» EXERCISE GOAL
Give back every entry exactly as it is written, but not the pictures.

[Stored items]
====
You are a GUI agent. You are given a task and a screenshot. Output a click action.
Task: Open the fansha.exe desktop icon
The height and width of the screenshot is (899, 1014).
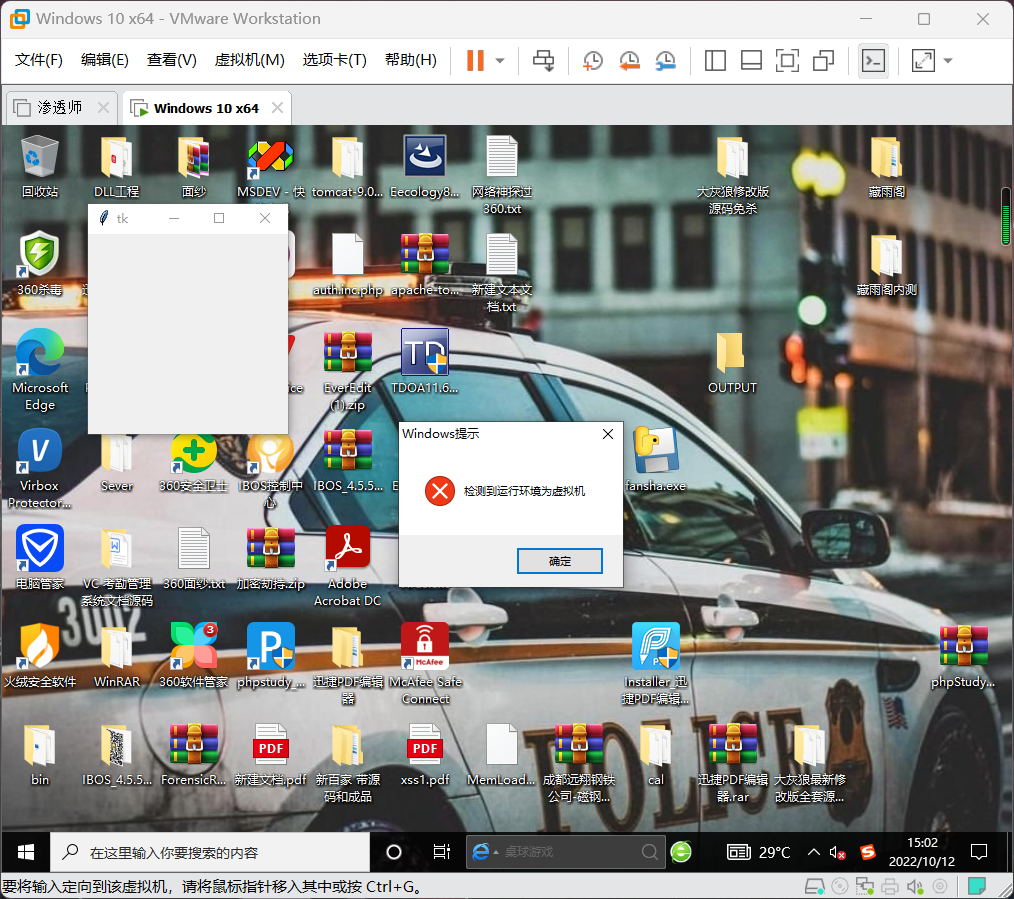[655, 460]
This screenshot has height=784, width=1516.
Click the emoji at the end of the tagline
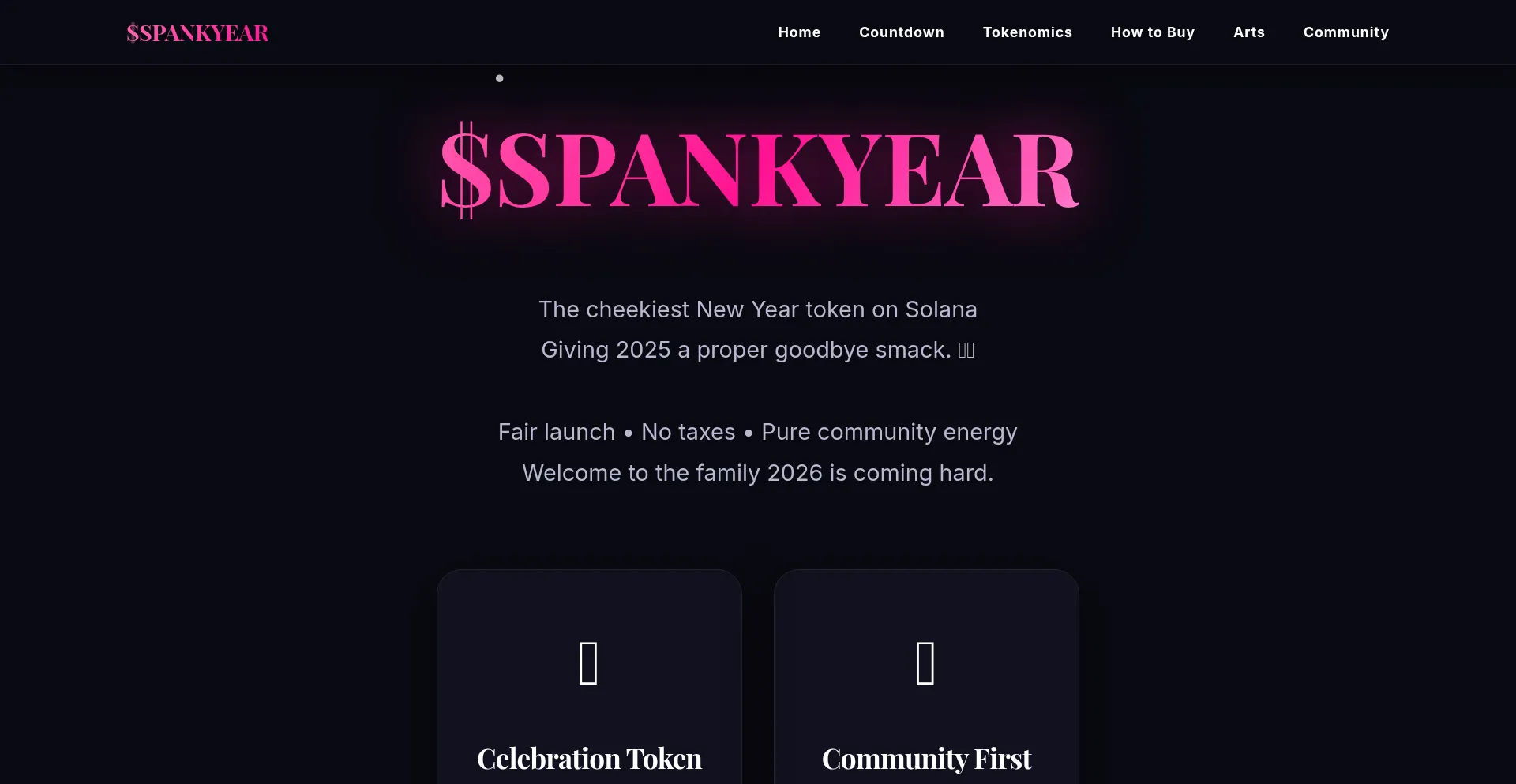click(x=966, y=350)
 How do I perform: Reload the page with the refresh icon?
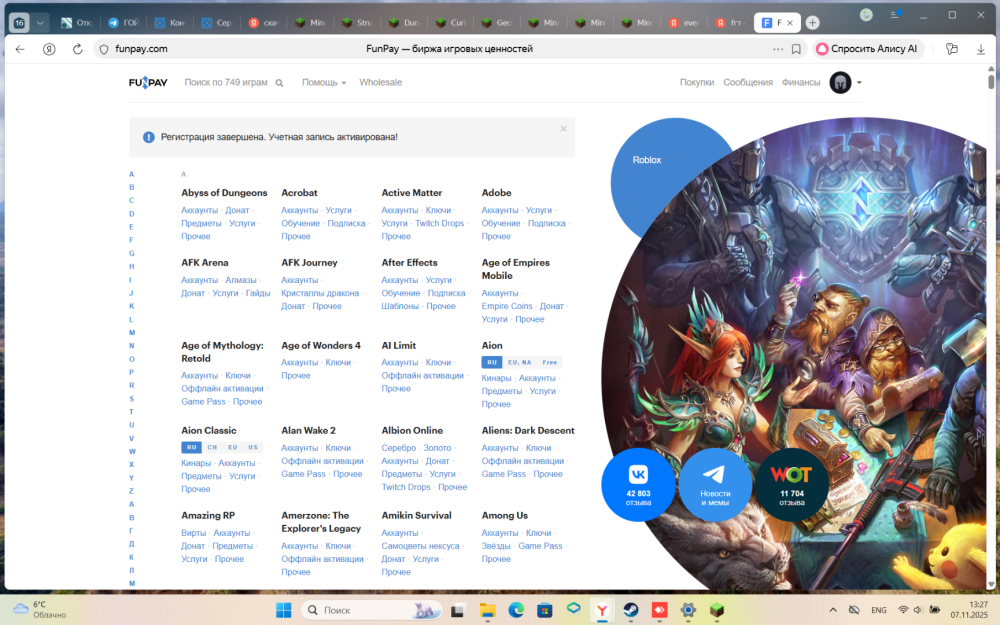point(77,49)
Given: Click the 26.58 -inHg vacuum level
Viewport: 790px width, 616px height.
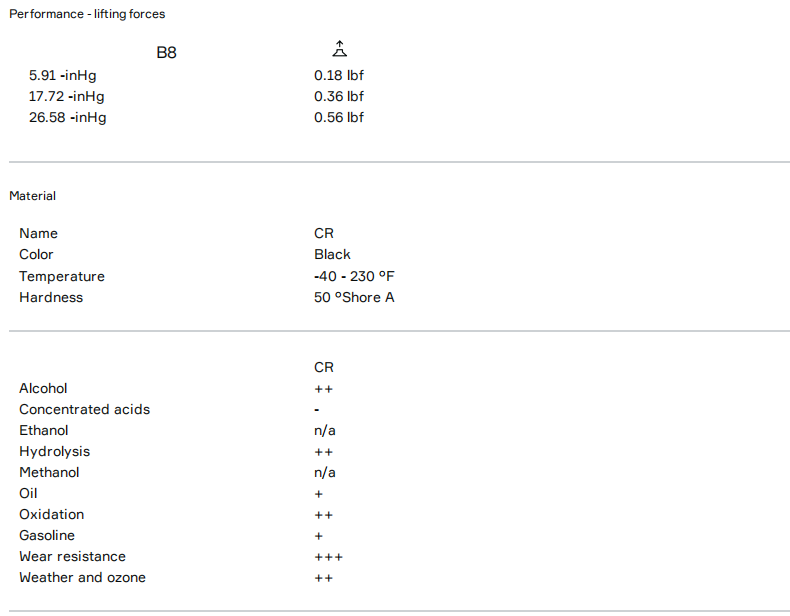Looking at the screenshot, I should [x=67, y=117].
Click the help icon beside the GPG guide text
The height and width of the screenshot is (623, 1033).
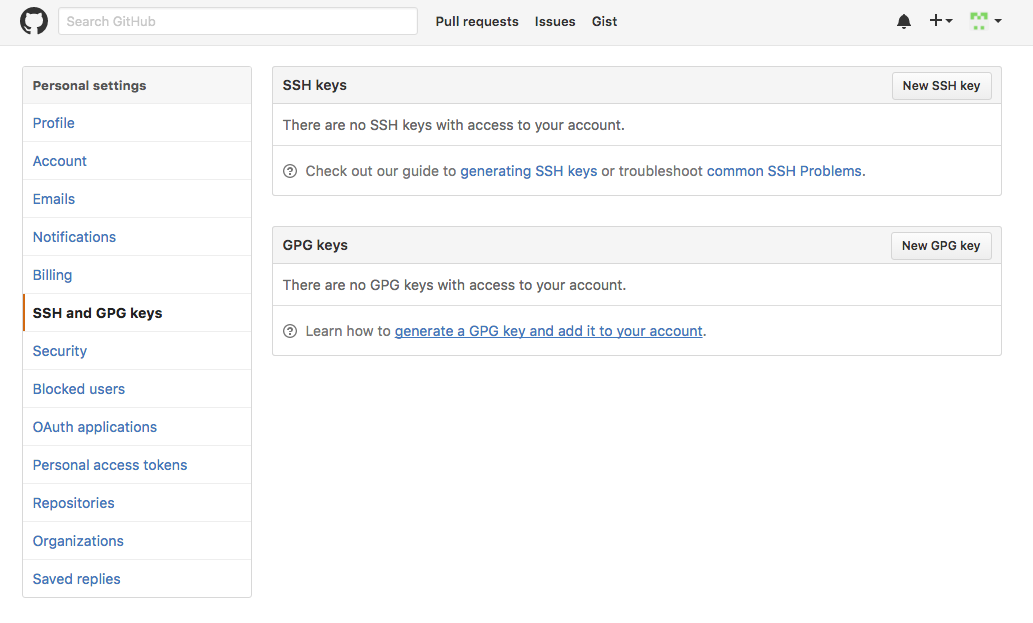(289, 331)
====
» EXERCISE OUTPUT
You are a GUI agent. You are given a task and a screenshot. Output a click action.
Task: Open the fansha.exe desktop icon
The height and width of the screenshot is (899, 1014).
[655, 460]
This screenshot has height=784, width=1516.
Click the emoji at the end of the tagline
click(x=966, y=350)
 How do I perform: Reload the page with the refresh icon?
point(77,49)
Given: Click the 26.58 -inHg vacuum level
Viewport: 790px width, 616px height.
Looking at the screenshot, I should [x=67, y=117].
Click the help icon beside the GPG guide text
The height and width of the screenshot is (623, 1033).
(289, 331)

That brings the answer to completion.